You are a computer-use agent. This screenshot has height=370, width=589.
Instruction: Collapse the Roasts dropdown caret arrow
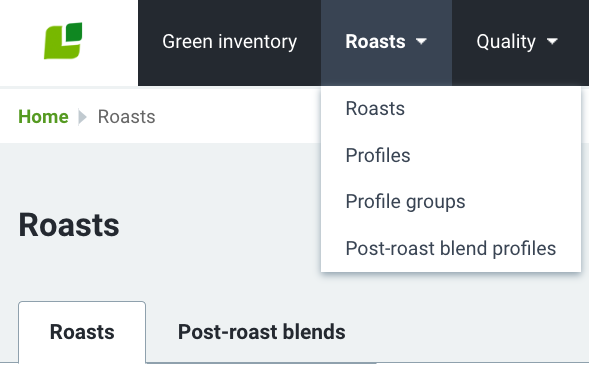point(421,41)
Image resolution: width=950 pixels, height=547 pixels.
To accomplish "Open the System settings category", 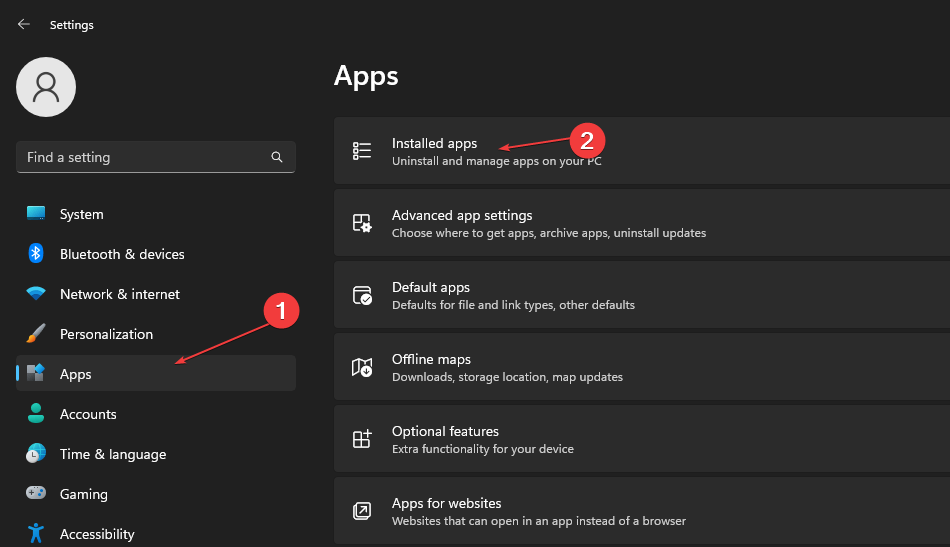I will (81, 214).
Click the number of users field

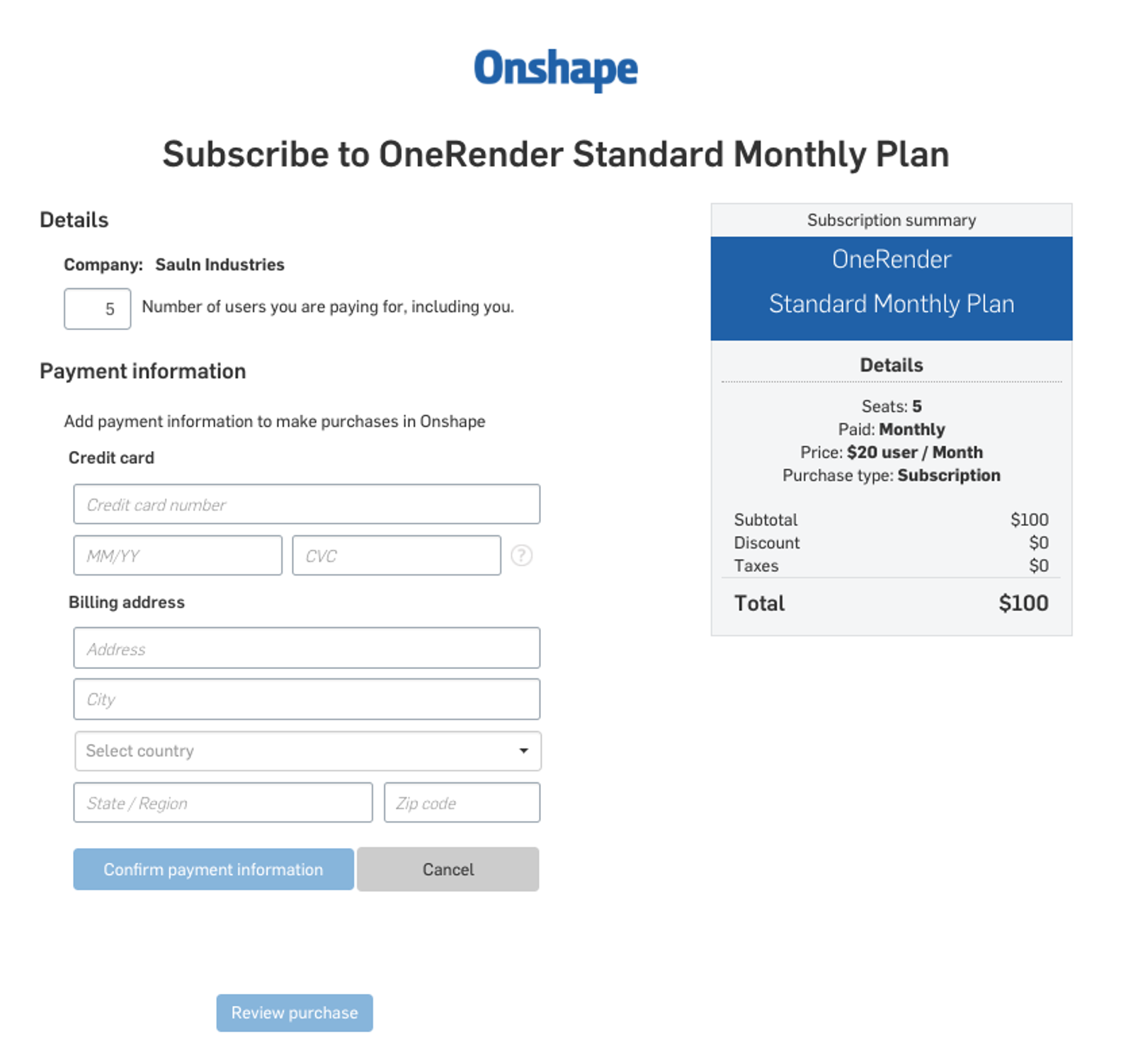(x=98, y=309)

++++++++++++++++++++

**Your objective**
Write out again, exactly, only the lines from the beginning of the material above to the line that holds "Image resolution: width=950", both ends included, and no pictures.

**Answer below**
You are a computer-use agent. This screenshot has height=370, width=589.
Instruction: Collapse the Roasts dropdown caret arrow
point(421,41)
Image resolution: width=950 pixels, height=547 pixels.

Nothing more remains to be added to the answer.